Rio de Janeiro - From national pride to bus depot, office block - and very occasional football stadium.

Such is the current fate of the most expensive venue Brazil built for last year's World Cup, authorities admitted Monday.

The National Stadium in the capital Brasilia, also known as the Mane Garrincha in honour of the 1958 and 1962 World Cup-winning winger, hosted seven games last year in last year's tournament.

But since the hosts' third place play-off loss to the Netherlands the lack of a top-flight club in the city means the 72,000-capacity, $900 million venue is marking time as a footballing white elephant.

Local authorities confirmed they were looking to transfer up to 400 local officials from three federal government secretariats to the venue, while dismissing media claims that the ground was also being used as a bus depot after UOL web news portal showed hundreds of buses lined up on the stadium forecourt.

The stadium went three times over its initial budget to become the world's second-costliest soccer ground after London's Wembley Stadium.

Brazilians are already poring over the country's biggest corruption scandal with dozens of politicians facing investigation over a huge kickbacks affair dogging state oil giant Petrobras.

Before that scandal broke a year ago, the cost of staging the World Cup -- around $12 billion in all -- had irked the public to the extent that roughly a million people joined nationwide protests which started on the eve of the Confederations Cup in June 2013 and ran through the World Cup itself.

Officials stressed Brasilia is a "multi-use" venue, and with no sizeable local club, authorities are stretching that definition to the maximum.

"All told, monthly costs for water, lighting, staff and maintenance are around 600,000 reais ($200,000)," a spokeswoman for the local state tourist authority told AFP.

She added only 1.5 million reais had been recouped since the venue opened in May 2013 -- less than 10 percent of maintenance costs to date.

But she insisted buses were not being garaged at the venue.

"They are not staying there overnight.

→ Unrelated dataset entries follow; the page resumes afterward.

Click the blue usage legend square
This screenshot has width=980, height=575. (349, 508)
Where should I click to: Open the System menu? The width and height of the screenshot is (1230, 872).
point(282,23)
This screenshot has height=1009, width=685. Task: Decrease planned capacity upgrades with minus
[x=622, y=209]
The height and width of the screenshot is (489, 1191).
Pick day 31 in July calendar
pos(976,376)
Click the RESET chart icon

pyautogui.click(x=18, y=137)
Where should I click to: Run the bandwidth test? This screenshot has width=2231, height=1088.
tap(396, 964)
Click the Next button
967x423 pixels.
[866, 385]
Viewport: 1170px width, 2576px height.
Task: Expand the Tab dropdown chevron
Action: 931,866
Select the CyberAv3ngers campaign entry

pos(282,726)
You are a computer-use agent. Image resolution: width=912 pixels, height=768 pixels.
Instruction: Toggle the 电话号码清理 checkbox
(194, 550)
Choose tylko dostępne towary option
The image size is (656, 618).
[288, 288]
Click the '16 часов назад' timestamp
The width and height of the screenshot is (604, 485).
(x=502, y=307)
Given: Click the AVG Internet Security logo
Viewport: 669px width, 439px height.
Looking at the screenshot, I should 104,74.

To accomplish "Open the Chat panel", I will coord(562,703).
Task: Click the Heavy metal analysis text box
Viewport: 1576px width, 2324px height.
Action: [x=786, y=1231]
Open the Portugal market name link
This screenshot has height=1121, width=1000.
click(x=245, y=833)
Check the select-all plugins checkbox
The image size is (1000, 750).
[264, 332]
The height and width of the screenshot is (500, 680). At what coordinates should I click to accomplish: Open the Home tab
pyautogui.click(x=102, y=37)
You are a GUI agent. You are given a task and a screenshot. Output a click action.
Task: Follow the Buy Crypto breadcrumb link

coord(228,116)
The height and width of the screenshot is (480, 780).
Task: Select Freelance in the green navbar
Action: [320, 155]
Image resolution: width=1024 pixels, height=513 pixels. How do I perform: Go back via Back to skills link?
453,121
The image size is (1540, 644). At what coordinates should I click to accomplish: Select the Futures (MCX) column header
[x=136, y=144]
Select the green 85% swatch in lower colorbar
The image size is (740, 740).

It is not a station. Some city centre buses are merely using it" on their routes.

The spokeswoman said "between 350 and 400" functionaries from three federal state secretariats, including sport, were set to be accommodated in office space at the venue for an estimated annual saving of 10 million reais to state authorities.

A stadium spokesman, meanwhile, confirmed discussions were ongoing to being first division football to the ground in the new season, starting on May 10, as happened on a handful of occasions last season.

In January, Brasilia scrapped plans to host the 2019 World University Games after the city's newly-elected governor Rodrigo Rollemberg said the city was unable to "meet its financial obligation" to host the biennial multi-sport event.